§ To do
Using the listing below, copy exactly the lines from the one containing "[Vopsea permanenta Alfaparf" to the one containing "[Adauga la Favorite] (80, 282)", both lines included, and no others.
Entries provided: Begin
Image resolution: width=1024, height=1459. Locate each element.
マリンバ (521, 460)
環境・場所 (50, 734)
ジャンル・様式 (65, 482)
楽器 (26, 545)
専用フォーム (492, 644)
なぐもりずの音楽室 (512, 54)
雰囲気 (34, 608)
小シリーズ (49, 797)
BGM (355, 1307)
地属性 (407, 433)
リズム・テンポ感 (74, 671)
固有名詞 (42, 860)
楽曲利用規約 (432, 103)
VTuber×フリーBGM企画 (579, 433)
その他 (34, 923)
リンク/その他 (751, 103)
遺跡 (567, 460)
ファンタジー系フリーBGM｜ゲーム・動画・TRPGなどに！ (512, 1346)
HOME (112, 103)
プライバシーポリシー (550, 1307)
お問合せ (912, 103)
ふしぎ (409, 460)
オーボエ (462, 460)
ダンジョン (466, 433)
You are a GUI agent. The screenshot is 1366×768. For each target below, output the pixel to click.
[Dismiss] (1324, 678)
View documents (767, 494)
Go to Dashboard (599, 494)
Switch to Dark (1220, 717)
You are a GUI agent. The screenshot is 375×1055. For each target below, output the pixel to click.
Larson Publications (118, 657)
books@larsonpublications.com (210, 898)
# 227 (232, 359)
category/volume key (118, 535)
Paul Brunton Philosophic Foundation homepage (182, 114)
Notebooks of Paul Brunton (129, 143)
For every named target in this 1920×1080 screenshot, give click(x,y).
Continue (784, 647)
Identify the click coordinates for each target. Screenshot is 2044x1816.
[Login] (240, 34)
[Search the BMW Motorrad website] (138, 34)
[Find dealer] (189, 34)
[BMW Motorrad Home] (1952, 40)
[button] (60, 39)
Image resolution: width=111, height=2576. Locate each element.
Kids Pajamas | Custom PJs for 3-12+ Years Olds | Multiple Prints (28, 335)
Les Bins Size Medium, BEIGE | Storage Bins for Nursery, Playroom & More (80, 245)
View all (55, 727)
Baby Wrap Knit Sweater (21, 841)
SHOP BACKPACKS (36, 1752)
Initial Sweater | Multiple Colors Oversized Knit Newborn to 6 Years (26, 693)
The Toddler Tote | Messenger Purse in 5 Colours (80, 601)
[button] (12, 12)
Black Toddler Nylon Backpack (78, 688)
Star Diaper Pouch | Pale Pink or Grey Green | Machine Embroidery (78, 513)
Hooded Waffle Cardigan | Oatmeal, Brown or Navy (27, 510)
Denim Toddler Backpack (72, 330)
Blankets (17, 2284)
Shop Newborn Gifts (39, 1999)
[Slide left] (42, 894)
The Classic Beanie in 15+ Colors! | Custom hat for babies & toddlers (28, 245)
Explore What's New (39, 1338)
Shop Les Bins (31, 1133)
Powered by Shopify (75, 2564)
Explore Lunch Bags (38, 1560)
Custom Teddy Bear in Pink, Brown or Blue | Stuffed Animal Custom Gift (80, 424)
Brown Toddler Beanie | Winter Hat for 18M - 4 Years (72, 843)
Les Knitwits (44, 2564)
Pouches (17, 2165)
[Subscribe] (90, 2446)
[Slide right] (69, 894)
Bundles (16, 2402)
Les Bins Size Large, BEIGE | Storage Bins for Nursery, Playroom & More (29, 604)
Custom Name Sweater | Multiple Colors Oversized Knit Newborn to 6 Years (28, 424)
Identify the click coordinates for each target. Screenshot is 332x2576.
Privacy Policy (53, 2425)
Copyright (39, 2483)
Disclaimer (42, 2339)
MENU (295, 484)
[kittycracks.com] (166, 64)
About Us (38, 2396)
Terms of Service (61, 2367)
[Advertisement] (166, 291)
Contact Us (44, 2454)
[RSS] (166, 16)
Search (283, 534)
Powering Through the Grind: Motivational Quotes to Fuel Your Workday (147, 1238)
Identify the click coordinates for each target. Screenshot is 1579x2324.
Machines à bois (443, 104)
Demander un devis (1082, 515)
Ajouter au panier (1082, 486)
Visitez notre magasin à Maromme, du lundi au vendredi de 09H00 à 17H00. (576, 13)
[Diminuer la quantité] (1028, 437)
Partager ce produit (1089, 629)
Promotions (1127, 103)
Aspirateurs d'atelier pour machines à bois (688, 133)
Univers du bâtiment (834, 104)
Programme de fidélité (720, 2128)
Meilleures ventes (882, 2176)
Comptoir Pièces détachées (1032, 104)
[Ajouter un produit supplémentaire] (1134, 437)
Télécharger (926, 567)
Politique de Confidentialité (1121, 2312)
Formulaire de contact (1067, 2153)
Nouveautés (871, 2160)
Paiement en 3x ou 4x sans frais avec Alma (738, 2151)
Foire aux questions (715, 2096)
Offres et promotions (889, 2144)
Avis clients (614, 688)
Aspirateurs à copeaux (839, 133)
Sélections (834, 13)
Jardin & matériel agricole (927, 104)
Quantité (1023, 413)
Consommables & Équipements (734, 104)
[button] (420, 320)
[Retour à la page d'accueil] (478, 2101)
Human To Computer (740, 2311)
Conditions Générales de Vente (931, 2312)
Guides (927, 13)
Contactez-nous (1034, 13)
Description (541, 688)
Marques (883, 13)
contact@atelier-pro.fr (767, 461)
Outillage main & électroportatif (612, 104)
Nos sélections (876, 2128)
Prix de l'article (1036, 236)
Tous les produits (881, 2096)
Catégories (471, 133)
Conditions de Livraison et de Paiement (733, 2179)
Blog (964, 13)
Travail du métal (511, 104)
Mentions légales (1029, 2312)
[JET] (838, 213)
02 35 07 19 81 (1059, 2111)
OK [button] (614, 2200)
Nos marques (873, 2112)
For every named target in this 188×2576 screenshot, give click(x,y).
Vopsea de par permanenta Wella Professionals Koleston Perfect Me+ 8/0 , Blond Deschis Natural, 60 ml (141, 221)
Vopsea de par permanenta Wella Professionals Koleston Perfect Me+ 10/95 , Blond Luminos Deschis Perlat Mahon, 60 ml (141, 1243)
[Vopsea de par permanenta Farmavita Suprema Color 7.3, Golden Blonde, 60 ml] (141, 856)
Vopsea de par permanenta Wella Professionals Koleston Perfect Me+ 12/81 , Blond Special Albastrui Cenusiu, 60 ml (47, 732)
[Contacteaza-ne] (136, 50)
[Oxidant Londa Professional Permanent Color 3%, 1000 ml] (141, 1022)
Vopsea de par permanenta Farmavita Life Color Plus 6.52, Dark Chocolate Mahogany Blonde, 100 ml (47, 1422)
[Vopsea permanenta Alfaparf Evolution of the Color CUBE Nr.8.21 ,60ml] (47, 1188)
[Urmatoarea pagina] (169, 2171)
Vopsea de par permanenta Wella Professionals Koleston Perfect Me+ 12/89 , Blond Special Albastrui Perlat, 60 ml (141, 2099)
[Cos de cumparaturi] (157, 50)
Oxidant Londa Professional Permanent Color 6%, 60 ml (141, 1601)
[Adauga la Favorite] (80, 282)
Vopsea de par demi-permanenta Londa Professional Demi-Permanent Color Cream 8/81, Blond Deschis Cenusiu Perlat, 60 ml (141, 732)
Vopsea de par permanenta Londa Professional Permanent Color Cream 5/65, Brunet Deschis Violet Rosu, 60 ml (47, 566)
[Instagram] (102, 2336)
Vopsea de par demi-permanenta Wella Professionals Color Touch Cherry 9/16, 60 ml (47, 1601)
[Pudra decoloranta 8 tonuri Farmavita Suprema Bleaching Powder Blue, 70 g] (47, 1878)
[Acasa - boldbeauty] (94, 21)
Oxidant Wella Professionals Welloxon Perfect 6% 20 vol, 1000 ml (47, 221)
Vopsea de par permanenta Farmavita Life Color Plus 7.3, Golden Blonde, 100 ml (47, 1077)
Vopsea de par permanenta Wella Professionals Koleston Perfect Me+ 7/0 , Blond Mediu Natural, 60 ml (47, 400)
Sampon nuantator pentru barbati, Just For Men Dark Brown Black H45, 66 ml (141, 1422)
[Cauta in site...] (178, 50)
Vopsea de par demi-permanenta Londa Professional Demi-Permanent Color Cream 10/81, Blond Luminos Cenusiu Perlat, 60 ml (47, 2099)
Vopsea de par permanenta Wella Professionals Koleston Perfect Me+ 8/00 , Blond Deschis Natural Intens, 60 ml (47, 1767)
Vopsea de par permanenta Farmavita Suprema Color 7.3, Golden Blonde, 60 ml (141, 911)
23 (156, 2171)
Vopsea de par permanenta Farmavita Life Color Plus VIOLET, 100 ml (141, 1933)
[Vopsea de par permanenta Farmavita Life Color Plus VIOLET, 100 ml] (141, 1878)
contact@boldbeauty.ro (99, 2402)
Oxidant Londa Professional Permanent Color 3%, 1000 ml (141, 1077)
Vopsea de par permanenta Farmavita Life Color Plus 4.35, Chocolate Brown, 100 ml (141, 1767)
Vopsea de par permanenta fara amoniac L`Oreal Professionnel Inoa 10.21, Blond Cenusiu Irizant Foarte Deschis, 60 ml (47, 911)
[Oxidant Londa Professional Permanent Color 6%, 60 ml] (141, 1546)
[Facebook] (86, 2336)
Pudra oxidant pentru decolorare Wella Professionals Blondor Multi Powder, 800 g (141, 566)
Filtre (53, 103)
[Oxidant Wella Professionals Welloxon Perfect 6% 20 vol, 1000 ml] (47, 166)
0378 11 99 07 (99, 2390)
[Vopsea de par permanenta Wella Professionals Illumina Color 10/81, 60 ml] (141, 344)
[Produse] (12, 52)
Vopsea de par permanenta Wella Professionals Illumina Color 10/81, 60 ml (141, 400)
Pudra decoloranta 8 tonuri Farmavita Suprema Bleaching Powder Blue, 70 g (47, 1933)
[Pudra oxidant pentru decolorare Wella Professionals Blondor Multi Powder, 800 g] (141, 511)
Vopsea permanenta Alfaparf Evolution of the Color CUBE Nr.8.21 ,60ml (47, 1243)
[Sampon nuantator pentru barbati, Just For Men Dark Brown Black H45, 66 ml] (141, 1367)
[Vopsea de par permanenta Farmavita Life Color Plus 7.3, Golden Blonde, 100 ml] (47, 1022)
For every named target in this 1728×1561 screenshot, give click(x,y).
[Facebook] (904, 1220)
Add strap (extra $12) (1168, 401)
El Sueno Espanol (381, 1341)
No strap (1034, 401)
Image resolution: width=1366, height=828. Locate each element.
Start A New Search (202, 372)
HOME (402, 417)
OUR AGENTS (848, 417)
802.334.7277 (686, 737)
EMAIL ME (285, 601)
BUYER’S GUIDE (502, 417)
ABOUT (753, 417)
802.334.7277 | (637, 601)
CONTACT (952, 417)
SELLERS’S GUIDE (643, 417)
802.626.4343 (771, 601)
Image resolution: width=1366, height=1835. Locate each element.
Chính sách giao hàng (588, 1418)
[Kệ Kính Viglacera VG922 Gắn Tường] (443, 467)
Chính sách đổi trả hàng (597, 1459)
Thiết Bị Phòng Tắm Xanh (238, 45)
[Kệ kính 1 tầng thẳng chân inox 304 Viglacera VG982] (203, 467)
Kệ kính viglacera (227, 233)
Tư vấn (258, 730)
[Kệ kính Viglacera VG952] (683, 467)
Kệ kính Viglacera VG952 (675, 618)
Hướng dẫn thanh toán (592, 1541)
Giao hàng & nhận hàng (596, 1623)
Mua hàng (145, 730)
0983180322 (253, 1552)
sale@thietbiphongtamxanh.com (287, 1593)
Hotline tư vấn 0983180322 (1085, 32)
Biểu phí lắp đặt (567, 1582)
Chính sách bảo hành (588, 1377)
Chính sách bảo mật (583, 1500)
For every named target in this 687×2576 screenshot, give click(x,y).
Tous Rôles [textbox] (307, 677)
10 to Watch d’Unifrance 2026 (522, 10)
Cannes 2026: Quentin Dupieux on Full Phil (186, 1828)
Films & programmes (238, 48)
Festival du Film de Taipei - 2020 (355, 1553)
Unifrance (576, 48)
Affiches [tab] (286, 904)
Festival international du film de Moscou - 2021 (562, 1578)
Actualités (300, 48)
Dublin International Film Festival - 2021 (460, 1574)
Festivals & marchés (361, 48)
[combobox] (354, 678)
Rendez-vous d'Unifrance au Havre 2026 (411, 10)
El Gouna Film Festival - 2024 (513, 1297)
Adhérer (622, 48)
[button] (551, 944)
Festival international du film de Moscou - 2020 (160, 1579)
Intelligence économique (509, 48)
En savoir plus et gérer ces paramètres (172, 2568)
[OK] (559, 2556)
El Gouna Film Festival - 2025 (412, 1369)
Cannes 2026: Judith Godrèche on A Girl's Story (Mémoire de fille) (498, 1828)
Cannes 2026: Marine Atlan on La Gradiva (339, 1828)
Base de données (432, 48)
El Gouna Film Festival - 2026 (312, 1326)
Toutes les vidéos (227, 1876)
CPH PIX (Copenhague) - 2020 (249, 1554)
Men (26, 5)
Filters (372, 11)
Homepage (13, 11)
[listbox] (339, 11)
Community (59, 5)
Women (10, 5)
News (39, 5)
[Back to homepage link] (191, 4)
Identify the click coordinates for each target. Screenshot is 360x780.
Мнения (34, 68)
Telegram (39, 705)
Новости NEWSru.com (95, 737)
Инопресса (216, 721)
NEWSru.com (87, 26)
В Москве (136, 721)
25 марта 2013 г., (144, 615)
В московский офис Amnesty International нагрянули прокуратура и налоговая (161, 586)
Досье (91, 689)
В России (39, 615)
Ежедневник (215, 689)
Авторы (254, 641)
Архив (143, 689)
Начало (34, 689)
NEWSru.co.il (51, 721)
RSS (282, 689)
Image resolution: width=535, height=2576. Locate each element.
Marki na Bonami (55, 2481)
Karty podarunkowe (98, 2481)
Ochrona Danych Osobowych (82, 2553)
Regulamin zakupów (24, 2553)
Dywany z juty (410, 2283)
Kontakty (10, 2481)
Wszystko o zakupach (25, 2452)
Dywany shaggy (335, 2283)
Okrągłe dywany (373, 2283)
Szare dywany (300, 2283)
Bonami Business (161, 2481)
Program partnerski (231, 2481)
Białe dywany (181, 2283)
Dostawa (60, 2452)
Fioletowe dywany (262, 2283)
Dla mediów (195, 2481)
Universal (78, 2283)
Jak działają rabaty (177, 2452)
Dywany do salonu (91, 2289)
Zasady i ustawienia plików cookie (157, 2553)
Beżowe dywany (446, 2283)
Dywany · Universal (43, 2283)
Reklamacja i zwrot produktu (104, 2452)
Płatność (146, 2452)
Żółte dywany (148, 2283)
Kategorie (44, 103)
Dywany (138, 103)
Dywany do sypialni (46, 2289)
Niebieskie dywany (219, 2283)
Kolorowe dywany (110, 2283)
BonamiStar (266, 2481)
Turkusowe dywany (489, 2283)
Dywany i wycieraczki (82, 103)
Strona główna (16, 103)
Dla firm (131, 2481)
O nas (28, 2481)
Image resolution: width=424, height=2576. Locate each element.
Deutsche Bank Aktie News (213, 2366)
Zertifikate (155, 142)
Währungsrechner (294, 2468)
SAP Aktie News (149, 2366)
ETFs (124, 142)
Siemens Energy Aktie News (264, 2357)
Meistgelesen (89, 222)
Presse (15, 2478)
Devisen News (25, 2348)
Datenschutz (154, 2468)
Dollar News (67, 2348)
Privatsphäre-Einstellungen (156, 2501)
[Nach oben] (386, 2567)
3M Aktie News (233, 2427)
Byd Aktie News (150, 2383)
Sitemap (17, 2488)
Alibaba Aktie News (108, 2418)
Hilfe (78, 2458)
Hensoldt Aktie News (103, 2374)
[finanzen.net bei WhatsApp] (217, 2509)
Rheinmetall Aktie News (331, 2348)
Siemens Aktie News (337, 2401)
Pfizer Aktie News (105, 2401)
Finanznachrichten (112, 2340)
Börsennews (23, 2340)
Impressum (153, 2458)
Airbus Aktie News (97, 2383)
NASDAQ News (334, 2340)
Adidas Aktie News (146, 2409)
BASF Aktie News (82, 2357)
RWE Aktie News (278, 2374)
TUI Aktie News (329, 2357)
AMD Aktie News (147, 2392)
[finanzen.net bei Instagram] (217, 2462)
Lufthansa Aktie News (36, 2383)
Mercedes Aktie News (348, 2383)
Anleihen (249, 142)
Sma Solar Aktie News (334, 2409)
Entries provided: End
§ Output of the exercise
[Vopsea permanenta Alfaparf Evolution of the Color CUBE Nr.8.21 ,60ml] (47, 1188)
[Urmatoarea pagina] (169, 2171)
Vopsea de par permanenta Wella Professionals Koleston Perfect Me+ 12/89 , Blond Special Albastrui Perlat, 60 ml (141, 2099)
[Cos de cumparaturi] (157, 50)
Oxidant Londa Professional Permanent Color 6%, 60 ml (141, 1601)
[Adauga la Favorite] (80, 282)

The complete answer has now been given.